Work to complete:
1. Answer these questions from the Starbucks compensation letter, one per line:
(a) What is the incentive target under the Executive Management Bonus Plan?
(b) Which email address handles questions about the Management Deferred Compensation Plan?
(c) How long before the eligibility date do Future Roast 401(k) enrollment materials arrive?
2. Print the passage of the Starbucks compensation letter that begins with "Payout will be" and runs on through "at any time.".

____ Source document

You will be eligible to participate in the Executive Management Bonus Plan (EMBP) starting in fiscal year 2010 provided that you remain in an eligible job
for a minimum of three complete consecutive fiscal months. Your incentive target will be 65% of your eligible base salary. 
 Payout will be
based on achievement of Company, business unit/department, and individual objectives. For more information about the Executive Management Bonus Plan, or a copy of the plan document, please talk with your Partner Resources generalist, Maura Stevenson
at 206-318-7082. Starbucks reserves the right to review, change, amend, or cancel incentive plans at any time. 

 Kalen Holmes 
 Page 2 
  

 Management Deferred Compensation Plan 
 You may be eligible to participate in the Management Deferred Compensation Plan (MDCP) if you are on our U.S. payroll and meet the eligibility criteria. The MDCP is Starbucks non-qualified retirement plan
that provides eligible partners with the opportunity to save on a tax-deferred basis. If you are eligible, you will receive general information and enrollment materials at your home address as soon as administratively possible after your mutually
agreed upon start date on U.S. payroll. These materials will outline the limited window in which you will have an opportunity to enroll. If you have questions about the MDCP, please contact the Starbucks Savings Team at savings@starbucks.com.
Once eligible, you may also obtain more information about the MDCP online at www.netbenefits.fidelity.com. 
 Future Roast 401(k)
Savings Plan 
 You will be able to participate in the Future Roast 401(k) Savings Plan if you are on our U.S. payroll and meet the
eligibility requirements. The Future Roast 401(k) provides eligible partners with the opportunity to save on a tax-deferred basis. Two weeks prior to your eligibility date, you will receive general information and enrollment materials at your home
address. If you have questions about the Future Roast 401(k) Plan, please contact the Starbucks Savings Team at savings@starbucks.com. You may also obtain more information about the Future Roast 401(k) at http://LifeAt.sbux.com by
clicking on Pay, Stock & Savings and choosing the Future Roast 401(k) link. Once eligible, you may obtain more information about the Future Roast 401(k) online at www.netbenefits.fidelity.com.

________
____ Data shown

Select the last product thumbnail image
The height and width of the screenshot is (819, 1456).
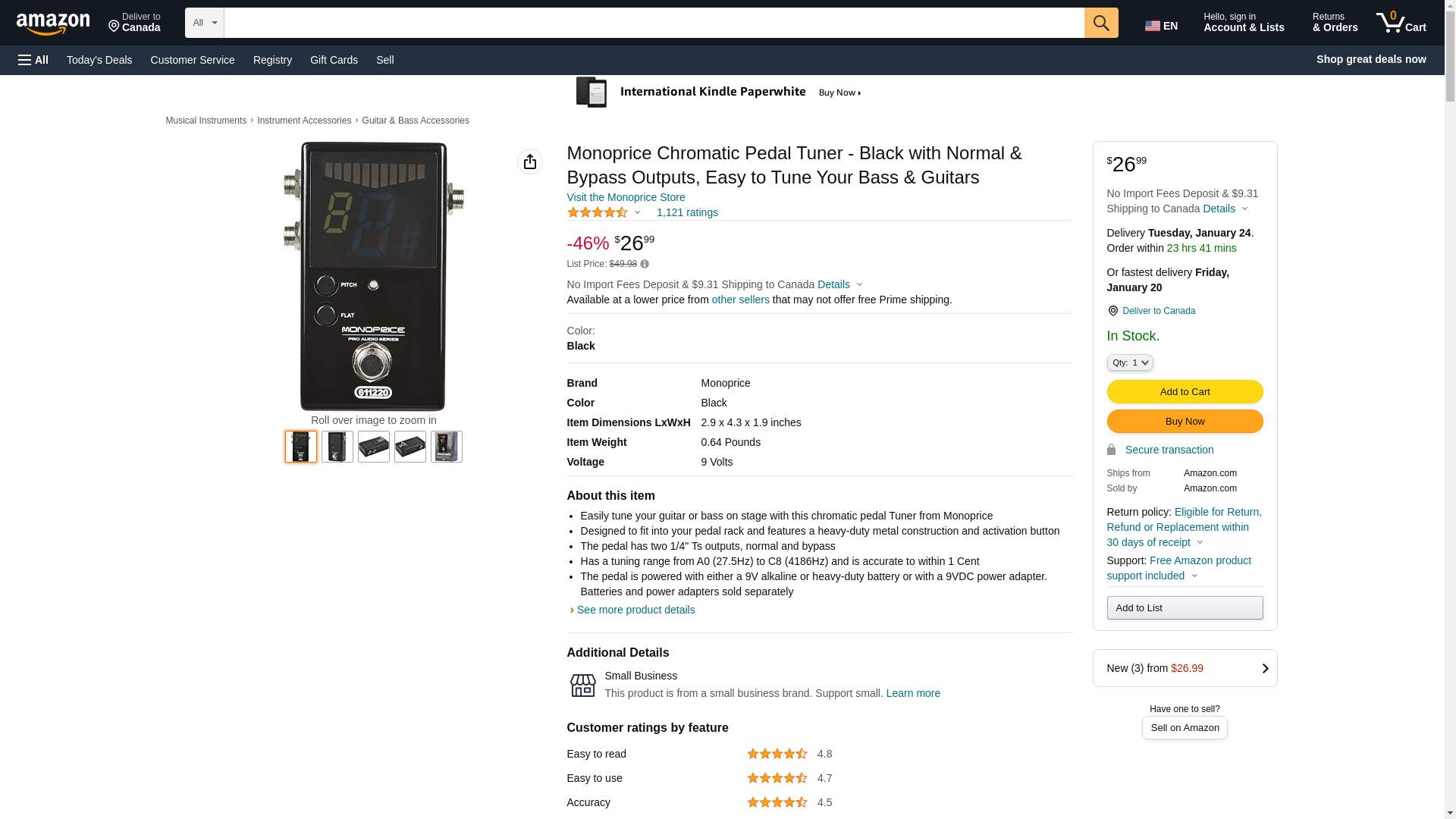pyautogui.click(x=447, y=447)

________

Results for each task:
1.
(a) 65% of eligible base salary
(b) savings@starbucks.com
(c) Two weeks

2.
Payout will be
based on achievement of Company, business unit/department, and individual objectives. For more information about the Executive Management Bonus Plan, or a copy of the plan document, please talk with your Partner Resources generalist, Maura Stevenson
at 206-318-7082. Starbucks reserves the right to review, change, amend, or cancel incentive plans at any time.